What you will do:
Please put each line of the entries below into a JSON list of strings, one string per line, leaving out any blank lines.

Supplied entries:
--*--

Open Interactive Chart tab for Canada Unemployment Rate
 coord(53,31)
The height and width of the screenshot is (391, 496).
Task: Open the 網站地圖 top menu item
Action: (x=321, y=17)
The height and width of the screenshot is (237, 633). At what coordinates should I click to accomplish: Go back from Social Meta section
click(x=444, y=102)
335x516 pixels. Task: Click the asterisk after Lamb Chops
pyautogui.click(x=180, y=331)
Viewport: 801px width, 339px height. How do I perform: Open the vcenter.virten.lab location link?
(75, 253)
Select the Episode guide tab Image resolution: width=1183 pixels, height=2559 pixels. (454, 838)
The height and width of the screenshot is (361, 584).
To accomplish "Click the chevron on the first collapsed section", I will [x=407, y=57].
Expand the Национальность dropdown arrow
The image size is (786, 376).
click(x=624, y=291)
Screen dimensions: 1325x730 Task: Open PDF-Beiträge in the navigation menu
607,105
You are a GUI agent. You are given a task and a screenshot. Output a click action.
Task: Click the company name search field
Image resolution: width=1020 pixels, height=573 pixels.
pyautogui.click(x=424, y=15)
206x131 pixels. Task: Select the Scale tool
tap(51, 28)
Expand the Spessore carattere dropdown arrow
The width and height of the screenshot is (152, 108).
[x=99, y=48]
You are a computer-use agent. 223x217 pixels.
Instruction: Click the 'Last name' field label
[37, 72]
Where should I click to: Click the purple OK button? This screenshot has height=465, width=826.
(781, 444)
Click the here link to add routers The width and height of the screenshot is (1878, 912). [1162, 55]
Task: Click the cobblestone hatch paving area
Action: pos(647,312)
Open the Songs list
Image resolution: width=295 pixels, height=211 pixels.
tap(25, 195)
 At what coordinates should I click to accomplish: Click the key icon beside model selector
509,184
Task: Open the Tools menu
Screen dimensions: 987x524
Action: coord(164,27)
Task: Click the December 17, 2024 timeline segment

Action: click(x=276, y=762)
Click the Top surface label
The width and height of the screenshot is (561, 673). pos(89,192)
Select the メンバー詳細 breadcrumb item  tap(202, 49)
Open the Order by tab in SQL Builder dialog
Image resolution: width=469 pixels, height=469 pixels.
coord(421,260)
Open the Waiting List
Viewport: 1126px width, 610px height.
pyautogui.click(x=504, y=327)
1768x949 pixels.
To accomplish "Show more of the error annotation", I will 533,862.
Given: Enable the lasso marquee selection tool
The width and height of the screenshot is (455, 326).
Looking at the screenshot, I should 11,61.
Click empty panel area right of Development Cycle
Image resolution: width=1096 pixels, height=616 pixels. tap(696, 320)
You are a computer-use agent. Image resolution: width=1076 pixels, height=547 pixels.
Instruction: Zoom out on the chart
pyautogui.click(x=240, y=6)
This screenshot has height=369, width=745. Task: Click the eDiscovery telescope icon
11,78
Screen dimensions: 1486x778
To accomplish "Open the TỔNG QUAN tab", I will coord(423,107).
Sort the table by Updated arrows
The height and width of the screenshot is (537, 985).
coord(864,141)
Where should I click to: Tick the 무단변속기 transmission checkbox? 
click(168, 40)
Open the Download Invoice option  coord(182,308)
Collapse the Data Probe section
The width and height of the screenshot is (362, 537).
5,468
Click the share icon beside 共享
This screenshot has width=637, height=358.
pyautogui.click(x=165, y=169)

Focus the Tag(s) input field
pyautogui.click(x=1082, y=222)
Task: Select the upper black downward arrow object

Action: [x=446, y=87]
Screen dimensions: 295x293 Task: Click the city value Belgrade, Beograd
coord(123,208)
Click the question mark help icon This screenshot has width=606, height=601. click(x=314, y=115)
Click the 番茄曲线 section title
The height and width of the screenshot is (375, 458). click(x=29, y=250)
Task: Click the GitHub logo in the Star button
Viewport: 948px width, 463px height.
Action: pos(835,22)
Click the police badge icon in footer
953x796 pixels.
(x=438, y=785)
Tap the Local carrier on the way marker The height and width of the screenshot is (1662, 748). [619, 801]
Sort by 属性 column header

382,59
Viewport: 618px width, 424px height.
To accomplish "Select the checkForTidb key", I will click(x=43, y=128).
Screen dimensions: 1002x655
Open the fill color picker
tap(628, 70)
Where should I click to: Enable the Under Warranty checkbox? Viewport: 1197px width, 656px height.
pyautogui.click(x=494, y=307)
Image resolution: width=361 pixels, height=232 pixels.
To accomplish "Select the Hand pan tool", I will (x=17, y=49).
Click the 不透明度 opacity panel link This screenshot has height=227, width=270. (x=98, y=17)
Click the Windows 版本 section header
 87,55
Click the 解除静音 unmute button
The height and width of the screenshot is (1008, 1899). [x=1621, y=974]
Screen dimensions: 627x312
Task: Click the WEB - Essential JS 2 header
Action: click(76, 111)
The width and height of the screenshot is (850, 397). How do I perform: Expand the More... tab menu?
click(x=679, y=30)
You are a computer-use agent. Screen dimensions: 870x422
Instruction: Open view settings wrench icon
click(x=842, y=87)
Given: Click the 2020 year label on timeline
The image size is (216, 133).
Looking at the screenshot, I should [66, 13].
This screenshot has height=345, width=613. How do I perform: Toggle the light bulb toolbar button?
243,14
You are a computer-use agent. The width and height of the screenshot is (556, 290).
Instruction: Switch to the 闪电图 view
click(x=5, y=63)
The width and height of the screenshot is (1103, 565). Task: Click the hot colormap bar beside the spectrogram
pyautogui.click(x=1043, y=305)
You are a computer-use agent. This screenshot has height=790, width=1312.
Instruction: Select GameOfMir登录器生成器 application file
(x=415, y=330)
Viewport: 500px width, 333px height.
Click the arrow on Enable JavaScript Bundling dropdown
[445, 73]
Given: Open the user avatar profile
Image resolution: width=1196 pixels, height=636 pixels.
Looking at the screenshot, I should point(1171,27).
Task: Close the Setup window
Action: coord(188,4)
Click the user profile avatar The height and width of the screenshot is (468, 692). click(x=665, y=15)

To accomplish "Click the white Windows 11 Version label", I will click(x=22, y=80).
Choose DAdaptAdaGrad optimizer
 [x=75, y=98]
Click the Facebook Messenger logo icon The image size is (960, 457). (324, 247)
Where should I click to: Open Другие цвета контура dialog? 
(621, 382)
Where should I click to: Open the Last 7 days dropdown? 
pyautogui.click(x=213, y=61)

--*--

Solution to the exercise:
[
  "Open Interactive Chart tab for Canada Unemployment Rate",
  " coord(53,31)",
  "The height and width of the screenshot is (391, 496).",
  "Task: Open the 網站地圖 top menu item",
  "Action: (x=321, y=17)",
  "The height and width of the screenshot is (237, 633). At what coordinates should I click to accomplish: Go back from Social Meta section",
  "click(x=444, y=102)",
  "335x516 pixels. Task: Click the asterisk after Lamb Chops",
  "pyautogui.click(x=180, y=331)",
  "Viewport: 801px width, 339px height. How do I perform: Open the vcenter.virten.lab location link?",
  "(75, 253)",
  "Select the Episode guide tab Image resolution: width=1183 pixels, height=2559 pixels. (454, 838)",
  "The height and width of the screenshot is (361, 584).",
  "To accomplish \"Click the chevron on the first collapsed section\", I will [x=407, y=57].",
  "Expand the Национальность dropdown arrow",
  "The image size is (786, 376).",
  "click(x=624, y=291)",
  "Screen dimensions: 1325x730 Task: Open PDF-Beiträge in the navigation menu",
  "607,105",
  "You are a GUI agent. You are given a task and a screenshot. Output a click action.",
  "Task: Click the company name search field",
  "Image resolution: width=1020 pixels, height=573 pixels.",
  "pyautogui.click(x=424, y=15)",
  "206x131 pixels. Task: Select the Scale tool",
  "tap(51, 28)",
  "Expand the Spessore carattere dropdown arrow",
  "The width and height of the screenshot is (152, 108).",
  "[x=99, y=48]",
  "You are a computer-use agent. 223x217 pixels.",
  "Instruction: Click the 'Last name' field label",
  "[37, 72]",
  "Where should I click to: Click the purple OK button? This screenshot has height=465, width=826.",
  "(781, 444)",
  "Click the here link to add routers The width and height of the screenshot is (1878, 912). [1162, 55]",
  "Task: Click the cobblestone hatch paving area",
  "Action: pos(647,312)",
  "Open the Songs list",
  "Image resolution: width=295 pixels, height=211 pixels.",
  "tap(25, 195)",
  " At what coordinates should I click to accomplish: Click the key icon beside model selector",
  "509,184",
  "Task: Open the Tools menu",
  "Screen dimensions: 987x524",
  "Action: coord(164,27)",
  "Task: Click the December 17, 2024 timeline segment",
  "Action: click(x=276, y=762)",
  "Click the Top surface label",
  "The width and height of the screenshot is (561, 673). pos(89,192)",
  "Select the メンバー詳細 breadcrumb item  tap(202, 49)",
  "Open the Order by tab in SQL Builder dialog",
  "Image resolution: width=469 pixels, height=469 pixels.",
  "coord(421,260)",
  "Open the Waiting List",
  "Viewport: 1126px width, 610px height.",
  "pyautogui.click(x=504, y=327)",
  "1768x949 pixels.",
  "To accomplish \"Show more of the error annotation\", I will 533,862.",
  "Given: Enable the lasso marquee selection tool",
  "The width and height of the screenshot is (455, 326).",
  "Looking at the screenshot, I should 11,61.",
  "Click empty panel area right of Development Cycle",
  "Image resolution: width=1096 pixels, height=616 pixels. tap(696, 320)",
  "You are a computer-use agent. Image resolution: width=1076 pixels, height=547 pixels.",
  "Instruction: Zoom out on the chart",
  "pyautogui.click(x=240, y=6)",
  "This screenshot has height=369, width=745. Task: Click the eDiscovery telescope icon",
  "11,78",
  "Screen dimensions: 1486x778",
  "To accomplish \"Open the TỔNG QUAN tab\", I will coord(423,107).",
  "Sort the table by Updated arrows",
  "The height and width of the screenshot is (537, 985).",
  "coord(864,141)",
  "Where should I click to: Tick the 무단변속기 transmission checkbox? ",
  "click(168, 40)",
  "Open the Download Invoice option  coord(182,308)",
  "Collapse the Data Probe section",
  "The width and height of the screenshot is (362, 537).",
  "5,468",
  "Click the share icon beside 共享",
  "This screenshot has width=637, height=358.",
  "pyautogui.click(x=165, y=169)",
  "Focus the Tag(s) input field",
  "pyautogui.click(x=1082, y=222)",
  "Task: Select the upper black downward arrow object",
  "Action: [x=446, y=87]",
  "Screen dimensions: 295x293 Task: Click the city value Belgrade, Beograd",
  "coord(123,208)",
  "Click the question mark help icon This screenshot has width=606, height=601. click(x=314, y=115)",
  "Click the 番茄曲线 section title",
  "The height and width of the screenshot is (375, 458). click(x=29, y=250)",
  "Task: Click the GitHub logo in the Star button",
  "Viewport: 948px width, 463px height.",
  "Action: pos(835,22)",
  "Click the police badge icon in footer",
  "953x796 pixels.",
  "(x=438, y=785)",
  "Tap the Local carrier on the way marker The height and width of the screenshot is (1662, 748). [619, 801]",
  "Sort by 属性 column header",
  "382,59",
  "Viewport: 618px width, 424px height.",
  "To accomplish \"Select the checkForTidb key\", I will click(x=43, y=128).",
  "Screen dimensions: 1002x655",
  "Open the fill color picker",
  "tap(628, 70)",
  "Where should I click to: Enable the Under Warranty checkbox? Viewport: 1197px width, 656px height.",
  "pyautogui.click(x=494, y=307)",
  "Image resolution: width=361 pixels, height=232 pixels.",
  "To accomplish \"Select the Hand pan tool\", I will (x=17, y=49).",
  "Click the 不透明度 opacity panel link This screenshot has height=227, width=270. (x=98, y=17)",
  "Click the Windows 版本 section header",
  " 87,55",
  "Click the 解除静音 unmute button",
  "The height and width of the screenshot is (1008, 1899). [x=1621, y=974]",
  "Screen dimensions: 627x312",
  "Task: Click the WEB - Essential JS 2 header",
  "Action: click(76, 111)",
  "The width and height of the screenshot is (850, 397). How do I perform: Expand the More... tab menu?",
  "click(x=679, y=30)",
  "You are a computer-use agent. Screen dimensions: 870x422",
  "Instruction: Open view settings wrench icon",
  "click(x=842, y=87)",
  "Given: Click the 2020 year label on timeline",
  "The image size is (216, 133).",
  "Looking at the screenshot, I should [66, 13].",
  "This screenshot has height=345, width=613. How do I perform: Toggle the light bulb toolbar button?",
  "243,14",
  "You are a computer-use agent. The width and height of the screenshot is (556, 290).",
  "Instruction: Switch to the 闪电图 view",
  "click(x=5, y=63)",
  "The width and height of the screenshot is (1103, 565). Task: Click the hot colormap bar beside the spectrogram",
  "pyautogui.click(x=1043, y=305)",
  "You are a computer-use agent. This screenshot has height=790, width=1312.",
  "Instruction: Select GameOfMir登录器生成器 application file",
  "(x=415, y=330)",
  "Viewport: 500px width, 333px height.",
  "Click the arrow on Enable JavaScript Bundling dropdown",
  "[445, 73]",
  "Given: Open the user avatar profile",
  "Image resolution: width=1196 pixels, height=636 pixels.",
  "Looking at the screenshot, I should point(1171,27).",
  "Task: Close the Setup window",
  "Action: coord(188,4)",
  "Click the user profile avatar The height and width of the screenshot is (468, 692). click(x=665, y=15)",
  "To accomplish \"Click the white Windows 11 Version label\", I will click(x=22, y=80).",
  "Choose DAdaptAdaGrad optimizer",
  " [x=75, y=98]",
  "Click the Facebook Messenger logo icon The image size is (960, 457). (324, 247)",
  "Where should I click to: Open Другие цвета контура dialog? ",
  "(621, 382)",
  "Where should I click to: Open the Last 7 days dropdown? ",
  "pyautogui.click(x=213, y=61)"
]